With the previously described command, the shapes were translated but not rotated. Therefore, the command M = Sequence(Translate(pol1, L(i)), i, 1, 49) needs to consider as the shape to be translated the one that represents the rotation of the original shape.
Instead of translating pol1, we will perform the translation of Rotate(pol1, -15°, A), considering that point A, in the GeoGebra construction, corresponds to point P in the illustrative figure of the first row of Sacilotto’s artwork.
Question 7
Return to the construction started in GeoGebra online and enter the following command in the Input field in the Algebra window: M = Sequence(Translate(Rotate(pol1, -15°, A), L(i)), i, 1, 49) What do you observe after entering this command? If desired, configure M to appear in Viewing Window 2.
Question 8
Did the command provide an opportunity for a reinterpretation of Concreção 9983? Justify your answer.

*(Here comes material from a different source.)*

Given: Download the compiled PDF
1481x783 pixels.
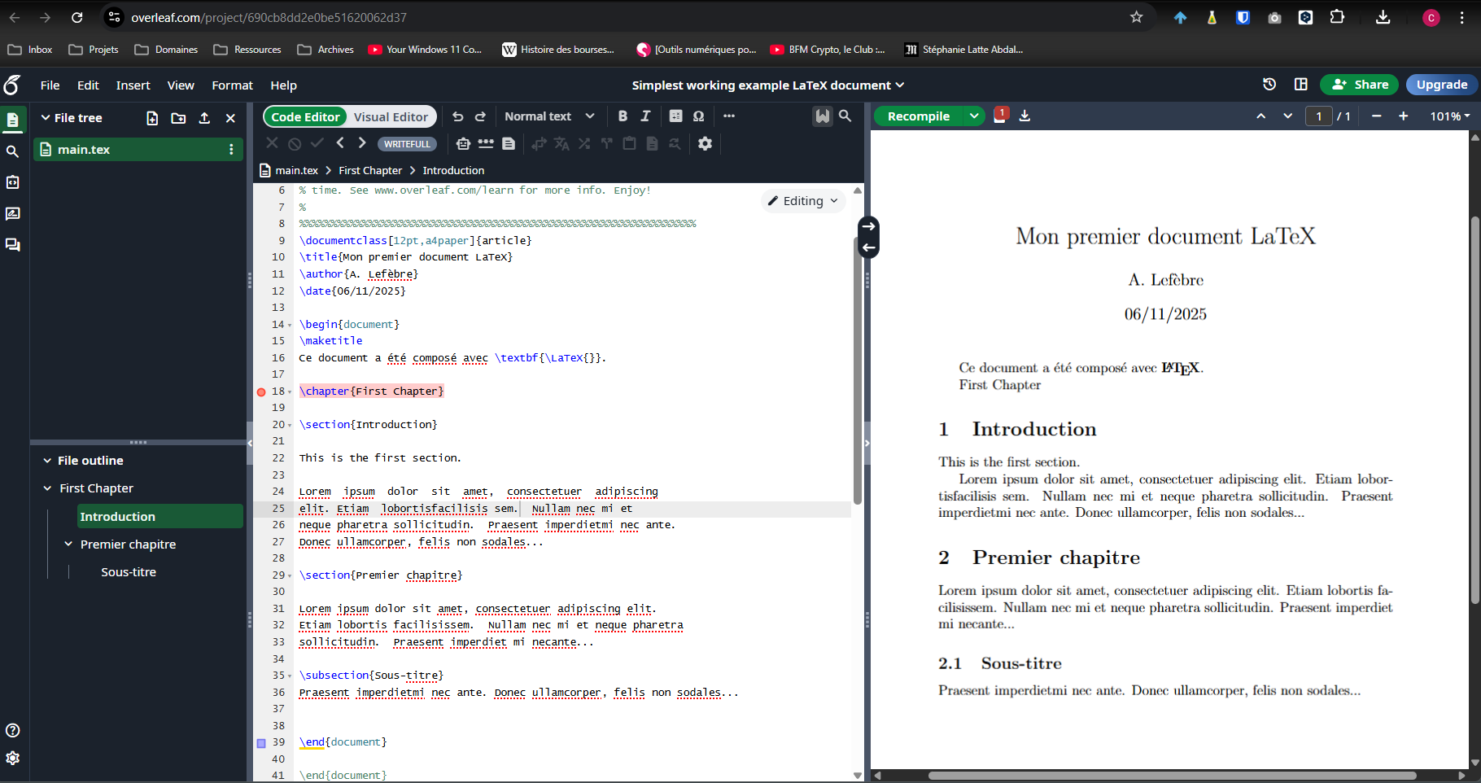Looking at the screenshot, I should pos(1024,116).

The rotation, in this reinterpretation, should not consider the original shape but rather the immediately preceding shape when following the row in which it is located. In the command:
M = Sequence(Translate(Rotate(pol1, -15°, A), L(i)), i, 1, 49) we will modify the 15° angle to (x(L(i)) + y(L(i))) · (-15°), where:
- L(i): Refers to a specific point in the grid mesh, where i identifies the point in the sequence.

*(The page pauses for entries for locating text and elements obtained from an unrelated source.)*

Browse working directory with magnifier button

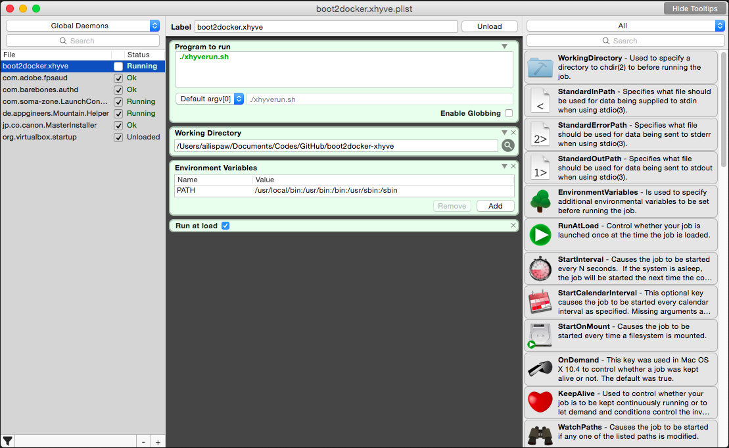point(507,146)
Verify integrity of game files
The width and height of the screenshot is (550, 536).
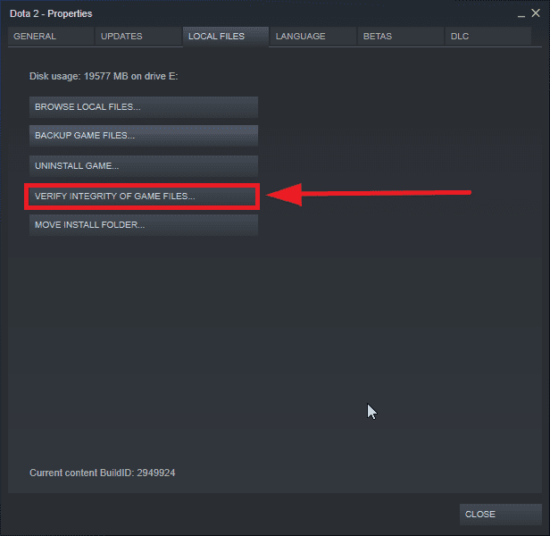[143, 196]
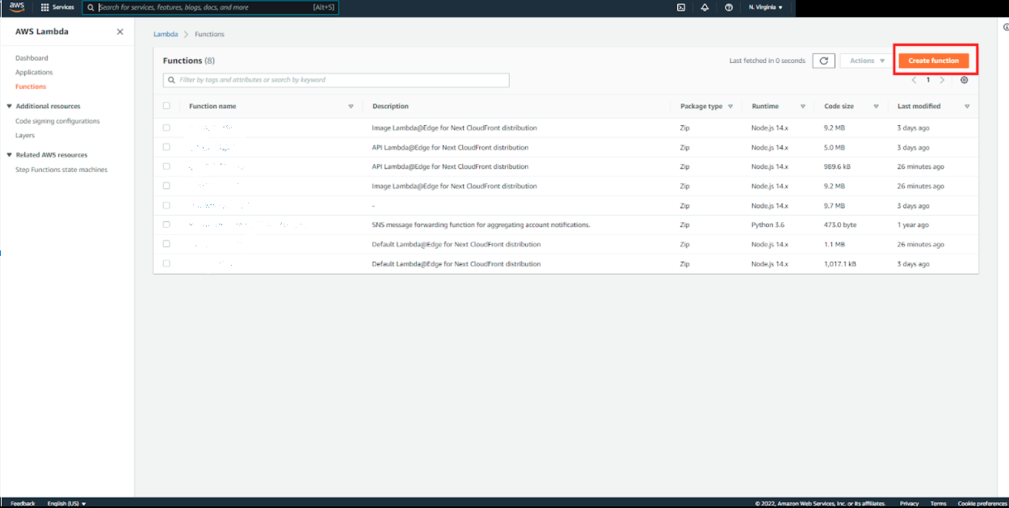Screen dimensions: 1009x508
Task: Collapse the Additional resources section
Action: point(9,106)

- x(L(i)): Extracts the x-coordinate of the point L(i).
- y(L(i)): Extracts the y-coordinate of the point L(i).
- x(L(i)) + y(L(i)): This sum represents the combination of the x and y coordinates of the point L(i).
- (-15°): This factor is an angle in degrees, used for rotation.
Question 9
Return to the construction started in GeoGebra online and enter the following command in the Input field in the Algebra window: M = Sequence(Translate(Rotate(pol1, (x(L(i)) + y(L(i))) * (-15°), A), L(i)), i, 1, 49) What do you observe after entering this command? If desired, configure M to appear in Viewing Window 2.
Question 10
Did the command provide an opportunity for a reinterpretation of Concreção 9983? Justify your answer.
Question 11
What geometric transformation can be applied to the original shape so that, after rotation and translation, the shapes arranged in the grid mesh represent a reinterpretation of the artwork?

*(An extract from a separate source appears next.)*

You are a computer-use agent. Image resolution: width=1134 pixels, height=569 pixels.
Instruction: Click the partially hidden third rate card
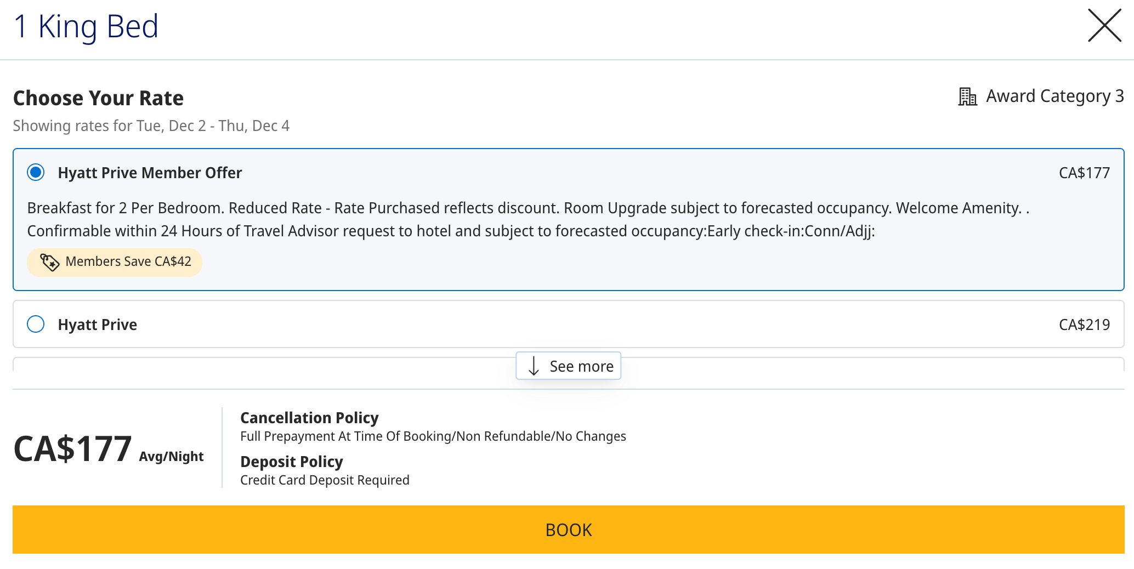point(263,365)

To finalize the reinterpretation of Concreção 9983, we will apply a reduction of the original geometric shape using homothety. This should be done on the already rotated shape before it is translated.
The command Dilatate(Object, Ratio, Center) should be used, considering the object we want to reduce—that is, the already rotated shape. The ratio must be a numerical value less than 1 to achieve the reduction, and the center of homothety will be point P of the original shape, which is represented in the GeoGebra construction as point A.
Applying a reduction to Rotate(pol1, (x(L(i)) + y(L(i))) * (-15°), A), we can use the Dilatate command as follows:
Dilatate(Rotate(pol1, (x(L(i)) + y(L(i))) * (-15°), A), 0.5, A)
After applying homothety, we can then translate the shape in the direction of the vector L(i).
Question 12
Write the sequence command that will perform the reduction, relative to the original shape, of the forms present in Luiz Sacilotto's artwork.
Return to the construction started in GeoGebra online and enter the following command in the Input field in the Algebra window:
M = Sequence(Translate(Dilate(Rotate(pol1, (x(L(i)) + y(L(i))) * (-15°), A), 0.35, A), L(i)), i, 1, 49)
This will complete the reinterpretation of Concreção 9983 according to its geometric composition.
You are invited to explore coloring the shapes so that the reinterpretation also includes the chromatic aspect of the artwork.
Question 13
Explore an interactive activity that simulates the creative process used by Sacilotto in his studio.
Adjust the sliders:
Experiment and compare your interpretation with the artwork Concreção 9983.
Are you able to identify the values of n and k that allow for an accurate reproduction of the artwork?